The program began in 1987 to stimulate technical innovation and enterprise in Maryland, and about 40 grants are awarded every year, each one up to $100,000, depending on the size of the company, Hudson said.
Since 1987, 612 awards have been made, 80 of them in Howard County, Hudson said.
The grant pays for university researchers and graduate students to work on projects that will be commercialized by the company. Applied Data Systems, for instance, used its grant to pay for researchers at the University of Maryland to test its Graphics Client Plus embedded systems computer in different temperatures.
The research, completed this month, included putting the computer in an oven to see how it would withstand heat, said Dr.

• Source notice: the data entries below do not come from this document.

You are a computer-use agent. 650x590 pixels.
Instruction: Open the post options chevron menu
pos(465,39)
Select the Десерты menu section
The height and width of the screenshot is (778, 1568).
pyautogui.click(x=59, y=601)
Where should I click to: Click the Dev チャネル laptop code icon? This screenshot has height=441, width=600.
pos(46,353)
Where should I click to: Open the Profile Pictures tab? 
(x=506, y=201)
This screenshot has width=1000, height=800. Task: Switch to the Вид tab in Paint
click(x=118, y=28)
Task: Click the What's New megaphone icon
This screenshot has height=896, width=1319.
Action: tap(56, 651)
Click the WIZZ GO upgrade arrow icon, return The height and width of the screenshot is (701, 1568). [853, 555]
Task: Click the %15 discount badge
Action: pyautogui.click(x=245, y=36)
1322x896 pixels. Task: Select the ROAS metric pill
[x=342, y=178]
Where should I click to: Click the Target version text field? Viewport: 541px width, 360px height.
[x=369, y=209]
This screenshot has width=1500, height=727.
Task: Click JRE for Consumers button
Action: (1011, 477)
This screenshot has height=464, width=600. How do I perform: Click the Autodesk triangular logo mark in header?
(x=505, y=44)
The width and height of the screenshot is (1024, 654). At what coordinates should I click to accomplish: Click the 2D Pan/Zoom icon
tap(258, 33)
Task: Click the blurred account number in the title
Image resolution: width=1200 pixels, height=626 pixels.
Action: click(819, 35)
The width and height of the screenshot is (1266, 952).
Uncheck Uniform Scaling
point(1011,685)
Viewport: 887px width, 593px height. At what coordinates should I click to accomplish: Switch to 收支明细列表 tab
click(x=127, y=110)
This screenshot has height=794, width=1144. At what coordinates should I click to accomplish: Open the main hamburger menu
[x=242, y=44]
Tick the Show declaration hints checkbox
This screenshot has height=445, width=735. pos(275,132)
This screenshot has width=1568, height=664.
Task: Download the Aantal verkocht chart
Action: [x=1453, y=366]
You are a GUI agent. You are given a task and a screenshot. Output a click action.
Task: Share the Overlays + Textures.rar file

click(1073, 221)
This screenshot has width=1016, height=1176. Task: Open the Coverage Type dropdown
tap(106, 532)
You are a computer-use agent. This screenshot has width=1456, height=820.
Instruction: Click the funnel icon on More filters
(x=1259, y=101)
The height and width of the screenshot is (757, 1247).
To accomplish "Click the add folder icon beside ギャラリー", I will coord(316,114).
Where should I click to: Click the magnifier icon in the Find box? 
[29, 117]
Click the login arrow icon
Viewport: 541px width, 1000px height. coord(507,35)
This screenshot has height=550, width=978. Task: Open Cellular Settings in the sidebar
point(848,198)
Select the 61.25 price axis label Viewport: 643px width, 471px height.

Patrick McCluskey, assistant professor of mechanical engineering at the University of Maryland, College Park, who did the research with a graduate student.
Aside from being used with software on golf carts, at racetracks and at carwashes, the Applied Data Systems' computer is used in vending machines and cash machines, Philippe said. The company also designs other embedded systems, such as one in tractors that measures the fertilizer needed in each row of crops.
Before the testing, officials at Applied Data Systems had no validation from an impartial party that their computers could withstand a broad range of temperatures. Now they do.
Applied Data Systems, which received the grant in June, is Howard County's most recent MIPS grant recipient. Grants to other companies being honored date to 1995.
The other companies to be recognized at the ceremony Thursday are Essex Corp. of Columbia, which received $65,299 from the MIPS program and the University of Maryland; Igene Biotechnology Inc., $68,850; Martek Biosciences Corp., $45,436; WisdomBuilder LLC, $42,048; Arbitron Co., $20,850; Baltimore Aircoil Co., $42,015; Cylex Inc., $50,000; and Stellar Bio Systems Inc., $38,064.
View Systems Inc. and Paratek Microwave Inc. also received grants of about $50,000 each, which includes some funding from the Johns Hopkins University.